People memorize learned knowledge in the brain, how to memorize learned knowledge in machine learning

Last time talked about forecasting stock prices using a decision tree algorithm as an example of future forecasting by machine learning. In such a situation where the next numerical value is simply predicted from the sequence of sequences that represent the latest portfolio changes, the cost is low and reasonable with a simple and clear method like a decision tree without relying on complicated algorithms. It is possible to realize prediction by accuracy.

Mechanical forecasts can be useful, for example, in short-term trading. Margin trading may be better than physical trading, as shorter ranges such as days and days are better than weeks and hours and minutes are better. If you are investing in the medium to long term, I think it is important to have a basic stance of investing in stocks with excellent fundamentals and low PER and good ROE.

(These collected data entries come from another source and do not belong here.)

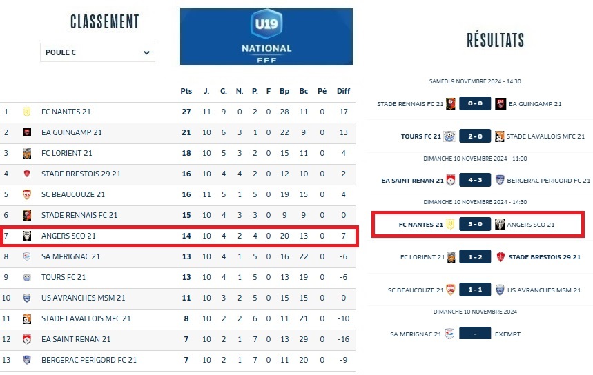
Task: Click the US Avranches crest in results
Action: point(500,290)
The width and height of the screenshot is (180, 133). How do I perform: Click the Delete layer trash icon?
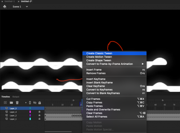pyautogui.click(x=17, y=102)
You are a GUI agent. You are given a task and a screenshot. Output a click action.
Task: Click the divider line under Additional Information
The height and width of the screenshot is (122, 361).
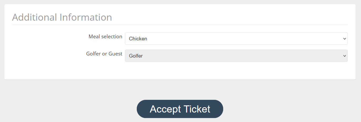[180, 25]
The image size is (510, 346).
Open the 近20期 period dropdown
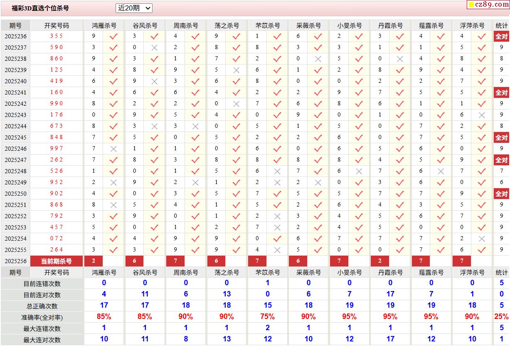pos(134,8)
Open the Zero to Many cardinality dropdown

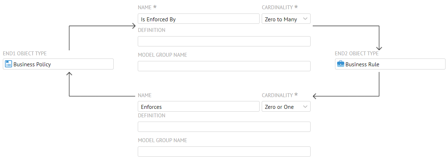pyautogui.click(x=286, y=19)
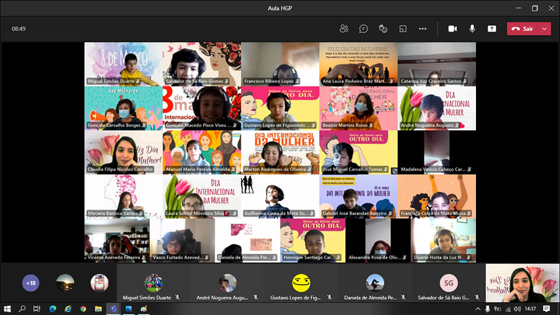Open Windows Task View
The image size is (560, 315).
click(37, 309)

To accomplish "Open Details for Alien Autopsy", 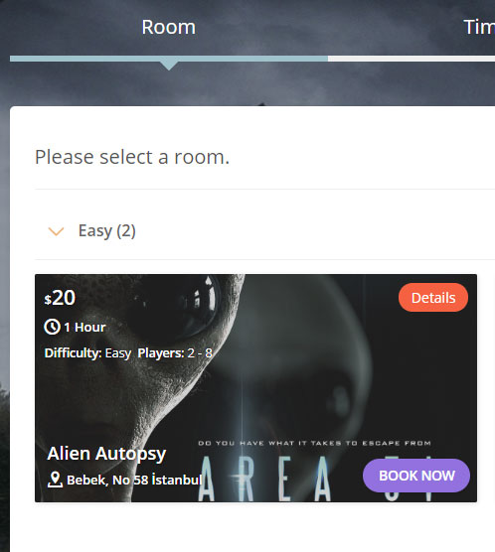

[List of technical indicators](http://en.wikipedia.org/wiki/%E3%83%86%E3%82%AF%E3%83%8B%E3%82%AB%E3%83%AB% As you can see from E6% 8C% 87% E6% A8% 99% E4% B8% 80% E8% A6% A7), these ancient formulas are by no means complicated. Also, the criteria for judging the signal is not a very difficult algorithm. Taking this into consideration, I think that by applying today's machine learning, it may be possible to devise algorithms with a higher accuracy rate or to use them for system trading. For example, it may be possible that a new generation of investors armed with machine learning algorithms will enter the market one after another within five years.

Save the trained state classifier as serialized binary data

By the way, in general, in supervised machine learning, classifiers are learned by supervised data, but how are these stored? In the case of humans, the learned memory is stored in brain cells, but it is also necessary to store the learned knowledge in machines as well.

Fitting the entire teacher data every time is expensive, so if possible, I would like to use the trained instance from the next time onwards. Therefore, use the pickle module.

The Python pickle module serializes the object. This is the equivalent of the Marshal module, which behaves similarly in Ruby. By using pickle, you can save the trained instance as serialized data.

The diagram of supervised learning is as follows.

As explained in the article Last time, the machine learning library scikit-learn creates an instance based on the machine learning class and uses the .fit method. Fits (= learning) to the teacher data.

#Create an instance of machine learning(In the example below, a decision tree classifier)
from sklearn import tree
clf = tree.DecisionTreeClassifier()
clf.fit(features, labels) #Learn with teacher data

The pickle module can handle any Python object and can convert (= serialize) it as a conversion to byte data. ..

The cPickle module is a C implementation of pickle. Unlike pickle, cPickle cannot be subclassed. It's much faster than pickle, so basically we recommend using this. As a technique, if a C implementation is available, you can use it, and if it fails, you can import a regular pickle.

try:
    import cPickle as pickle
except:
    import pickle

In the next and subsequent classifications, if there is a saved object (= has a memory), it is sufficient to call up the stored knowledge and perform the classification.

#Write the instance to a file
with open(filename, 'wb') as f:
    pickle.dump(clf, f)

For example, if you have data that is updated daily and you want to use it as teacher data, you only need to fit the teacher data for that day to the loaded instance.

Also, it is a good idea to create a new instance and relearn the entire teacher data only when the knowledge is not stored.

#Load the instance only if the file exists
if os.path.exists(filename):
    with open(filename, 'rb') as g:
        clf = pickle.load(g)
else:
    #If there is no file, create a new instance and relearn

It should be noted that if you try to use an instance serialized binary on another host, it will not work properly on different architectures. Care must be taken when building an analysis platform with multiple computers. Also, when changing the version of the underlying scikit-learn library, it is better to discard the knowledge accumulated so far and start learning from scratch.

Improve generalization ability by preparing a separate classifier for each data trend

Furthermore, by applying the clustering method described earlier, multiple instances of the classifier are generated, and the instance that is suitable for it according to the data tendency. You can also use the technique of letting you predict.

Let's figure this out as well.

With unsupervised learning, K-means clustering, for example, financial data is organized with a certain degree of similarity regardless of industry. By creating an instance of the classifier for each cluster and fitting it in this way, a classifier with higher generalization ability is completed.

When clustered by K-means and trained per cluster, the number of machine findings = k.

For example, an application method such as clustering stocks with similar price movements across industry boundaries and predicting the next price movement from these experiences can be considered.

You can still use the pickle module to load / unload multiple instances in such cases.

Summary

This time, I explained the story of serializing and saving the learned state of teacher data in machine learning with pickle (= equivalent to human beings memorizing knowledge in the hippocampus of the brain). This is just an example, but I think it's an easy technique to use for scikit-learn.